Rischi nascosti nell’assunzione di pillole: cosa sapere

ADN
Un esperto mette in guardia sull’assunzione di compresse, evidenziando come spesso vengano sottovalutati i possibili pericoli. L’ingestione di farmaci senza le dovute precauzioni può comportare rischi per la salute poco conosciuti dal grande pubblico.
Tl;dr
- L’assunzione scorretta di pillole può irritare l’esofago.
- Categorie a rischio: donne, anziani, bambini.
- Bere acqua e seguire le istruzioni riduce i pericoli.
Un rischio spesso ignorato: l’infiammazione da pillole
Nel mondo vengono consumate ogni anno circa 3,8 trilioni di dosi di farmaci, la maggior parte delle quali per via orale. Tuttavia, dietro questo gesto quotidiano si nascondono insidie poco note. Può capitare che una compressa o una capsula rimanga bloccata nella parte inferiore dell’esofago; in questo caso, la sostanza attiva rilasciata direttamente sulla mucosa può provocare un’irritazione locale e, nei casi peggiori, lesioni anche gravi. Questa condizione prende il nome di esofagite indotta da farmaci.
I farmaci coinvolti e chi rischia di più
Alcuni medicinali risultano più frequentemente associati a questa problematica. Tra questi spiccano i bisfosfonati, spesso prescritti contro l’osteoporosi, fattore che spiega perché le donne di mezza età figurino tra i soggetti maggiormente colpiti. Non sono da meno gli antibiotici del gruppo delle tetracicline, l’aspirina e l’ibuprofene, oltre a integratori come la vitamina C, la L-arginina o i preparati a base di potassio. Curiosamente, anche alcuni prodotti “naturali” venduti senza ricetta – come capsule di gelatina – possono aderire alle pareti interne dell’esofago liberando sostanze irritanti.
Gli anziani rappresentano un altro gruppo vulnerabile: con il passare degli anni, infatti, la motilità esofagea si riduce e le compresse tendono a ristagnare più facilmente. Nei bambini invece il rischio aumenta soprattutto per le difficoltà tecniche nell’inghiottire le pillole.
Sintomi da riconoscere e consigli pratici
Ma come distinguere questa condizione? In genere i sintomi si confondono con quelli del reflusso acido ma possono presentarsi con un dolore improvviso e intenso dietro lo sterno, raucedine o difficoltà nella deglutizione.
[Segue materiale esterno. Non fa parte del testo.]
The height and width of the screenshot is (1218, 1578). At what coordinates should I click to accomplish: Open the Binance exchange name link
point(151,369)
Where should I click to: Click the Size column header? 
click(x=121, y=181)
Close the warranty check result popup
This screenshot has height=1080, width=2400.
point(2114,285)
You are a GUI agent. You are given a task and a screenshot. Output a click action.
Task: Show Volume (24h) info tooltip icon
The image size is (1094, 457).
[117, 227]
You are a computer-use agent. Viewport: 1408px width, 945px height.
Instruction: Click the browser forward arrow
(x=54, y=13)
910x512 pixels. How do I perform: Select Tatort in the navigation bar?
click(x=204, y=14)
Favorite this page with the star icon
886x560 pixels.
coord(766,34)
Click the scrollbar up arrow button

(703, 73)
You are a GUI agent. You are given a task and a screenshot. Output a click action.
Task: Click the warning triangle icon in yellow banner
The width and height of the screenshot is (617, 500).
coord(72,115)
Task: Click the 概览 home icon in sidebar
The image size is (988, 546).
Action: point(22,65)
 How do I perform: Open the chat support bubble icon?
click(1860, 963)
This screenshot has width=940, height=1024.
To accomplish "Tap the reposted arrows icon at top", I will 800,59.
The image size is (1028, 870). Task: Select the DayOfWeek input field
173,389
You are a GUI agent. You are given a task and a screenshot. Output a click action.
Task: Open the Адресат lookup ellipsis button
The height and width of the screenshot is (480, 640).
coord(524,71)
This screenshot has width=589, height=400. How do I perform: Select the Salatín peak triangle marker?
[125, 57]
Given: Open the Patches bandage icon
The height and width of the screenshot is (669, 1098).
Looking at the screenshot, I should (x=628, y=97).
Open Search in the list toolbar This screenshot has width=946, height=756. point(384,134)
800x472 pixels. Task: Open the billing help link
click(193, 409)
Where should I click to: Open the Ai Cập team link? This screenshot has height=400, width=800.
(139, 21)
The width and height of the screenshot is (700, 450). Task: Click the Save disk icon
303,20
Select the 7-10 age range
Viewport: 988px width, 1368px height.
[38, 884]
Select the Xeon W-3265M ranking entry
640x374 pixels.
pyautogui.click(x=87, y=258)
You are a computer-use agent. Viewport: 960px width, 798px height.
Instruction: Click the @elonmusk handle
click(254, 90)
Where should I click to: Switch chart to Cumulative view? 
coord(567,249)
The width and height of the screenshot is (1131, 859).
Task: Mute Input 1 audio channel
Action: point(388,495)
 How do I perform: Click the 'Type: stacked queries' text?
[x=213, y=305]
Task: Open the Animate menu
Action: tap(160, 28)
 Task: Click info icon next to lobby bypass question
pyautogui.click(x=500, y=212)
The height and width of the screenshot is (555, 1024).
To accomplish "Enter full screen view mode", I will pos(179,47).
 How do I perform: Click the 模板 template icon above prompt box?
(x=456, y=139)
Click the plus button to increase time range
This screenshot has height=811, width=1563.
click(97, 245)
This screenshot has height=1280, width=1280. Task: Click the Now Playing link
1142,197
Raramente, se trascurata, può degenerare in complicanze severe come infezioni gravi o addirittura perforazioni esofagee.
Diversi elementi spiegano quali precauzioni adottare per ridurre i rischi:
- Assumere ogni farmaco con abbondante acqua (circa 200 ml).
- Mantenere una posizione eretta dopo l’assunzione; evitare di coricarsi subito.
- Seguire sempre scrupolosamente le istruzioni di medici o farmacisti.
Prevenzione e alternative terapeutiche
Fortunatamente, nella maggior parte dei casi sospendere o modificare la terapia consente una rapida risoluzione del problema. I medici talvolta suggeriscono formulazioni diverse (come quelle iniettabili) oppure associano protettori gastrici quali gli inibitori della pompa protonica o il sucralfato per alleviare il disagio esofageo.
In definitiva – verrebbe quasi da dire – è il modo in cui ci approcciamo all’assunzione dei farmaci che fa davvero la differenza: restare attenti ai segnali del corpo e non sottovalutare i sintomi è fondamentale per proteggere la propria salute digestiva.